REQUIREMENT 1 → Please rewrite the rows from the first one through the line with "(x=1422, y=26)", substituting "bin icon" for "trash icon" and leaving everything else unchanged.

[start of PAGE]

EX-99.1 2 exhibit99-1.htm EXHIBIT 99.1 China Unitech Group, Inc.: Exhibit 99.1- Filed by newsfilecorp.com

Exhibit 99.1

Company Contact: Investor Relations Contact:
Mr. Dishan Guo Mr. Crocker Coulson, President
Chief Executive Officer CCG Investor Relations
China Unitech Group, Inc. Email: crocker.coulson@ccgir.com
Tel: +86-755-2894-3820 Tel: +1-646-213-1915
   
   
Mr. Jingwei Li,  
Vice President of Corporate Finance,  
China Unitech Group, Inc.  
Email: kerban@sina.com  
Tel: +86-755-3366-8770  

FOR IMMEDIATE RELEASE

China Unitech Group, Inc. Announces Strong Second Quarter 2010 Results

  • Second quarter 2010 revenue increased 27.4% year-over-year to $4.6 million

  • Second quarter 2010 net income increased 25.3% to $1.4 million

SHENZHEN, China, August 19 – China Unitech Group, Inc. (the "Company") (CUIG.OB), operating through Junlong Culture Communication Co. Ltd (“Junlong”), a leading internet cafe chain operator in China, today announced its financial results for its second quarter of 2010.

[end of PAGE]
[start of EXCERPTED DATA]

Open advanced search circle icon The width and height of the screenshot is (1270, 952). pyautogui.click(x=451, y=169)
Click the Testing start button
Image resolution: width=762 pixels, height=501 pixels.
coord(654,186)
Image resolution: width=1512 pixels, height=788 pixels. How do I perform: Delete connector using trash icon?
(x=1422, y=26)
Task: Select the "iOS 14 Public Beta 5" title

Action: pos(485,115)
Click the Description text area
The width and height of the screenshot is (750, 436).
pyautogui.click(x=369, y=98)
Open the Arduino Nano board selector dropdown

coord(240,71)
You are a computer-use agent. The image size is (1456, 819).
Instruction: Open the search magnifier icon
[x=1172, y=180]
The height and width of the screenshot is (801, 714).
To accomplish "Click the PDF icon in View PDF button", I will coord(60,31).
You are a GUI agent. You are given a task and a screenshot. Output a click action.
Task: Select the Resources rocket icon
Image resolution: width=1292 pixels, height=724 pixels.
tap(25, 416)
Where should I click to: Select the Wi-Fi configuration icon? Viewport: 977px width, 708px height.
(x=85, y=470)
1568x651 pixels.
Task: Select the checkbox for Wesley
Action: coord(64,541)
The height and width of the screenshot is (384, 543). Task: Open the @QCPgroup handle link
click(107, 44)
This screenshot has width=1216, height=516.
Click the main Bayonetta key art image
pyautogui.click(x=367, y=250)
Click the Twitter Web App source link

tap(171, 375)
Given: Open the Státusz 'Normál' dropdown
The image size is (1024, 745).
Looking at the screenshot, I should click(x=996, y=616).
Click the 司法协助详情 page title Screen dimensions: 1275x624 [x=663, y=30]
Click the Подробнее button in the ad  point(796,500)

[end of EXCERPTED DATA]

REQUIREMENT 2 → Resume the announcement of China Unitech Group's second quarter 2010 results from its final sentence.

TASK OUTPUT 1 →
Open advanced search circle icon The width and height of the screenshot is (1270, 952). pyautogui.click(x=451, y=169)
Click the Testing start button
Image resolution: width=762 pixels, height=501 pixels.
coord(654,186)
Image resolution: width=1512 pixels, height=788 pixels. How do I perform: Delete connector using bin icon?
(x=1422, y=26)

TASK OUTPUT 2 →
Second Quarter 2010 Highlights

  • Revenue increased 27.4% to $4.6 million year-over-year

  • Gross profit increased 42.4% year-over-year to $2.1 million

  • Operating income increased 31.4% to $1.9 million year-over-year

  • Net income was $1.4 million in the second quarter of 2010 as compared to $1.1 million in the second quarter of 2009

  • Cash flow provided by operating activities was $3.7 million for the first six months of 2010, as compared to $2.6 million for the same period last year

  • Acquired Lanman and Chaosu internet cafes in April 2010

  • Opened six additional internet cafes in May and June 2010

“We are pleased to report strong second quarter financial results, characterized by double-digit growth in both our top and bottom line. Recently, we acquired two internet cafes and opened six independently managed locations under our “Dragon Surf” brand name. Located in the Longgang and Yantian districts of Shenzhen, these internet cafes contributed favorably to our year-over-year revenue growth of 27.4% . As a leading internet café operator, we are committed to providing a safe, entertaining and interactive place for internet users in China," commented Mr. Dishan Guo, Chief Executive Officer of China Unitech Group, Inc.


Second Quarter 2010 Results

For the quarter ended June 30, 2010, net revenue increased 27.4% to $4.6 million, compared to $3.6 million in the second quarter of 2009. Revenue growth was mainly due to the contribution of six new independently managed internet cafes located in Longgang and Yantian. In April, the Company successfully acquired Lanman and Chaosu internet cafes in Shenzhen, which also contributed favorably to the Company’s revenue growth.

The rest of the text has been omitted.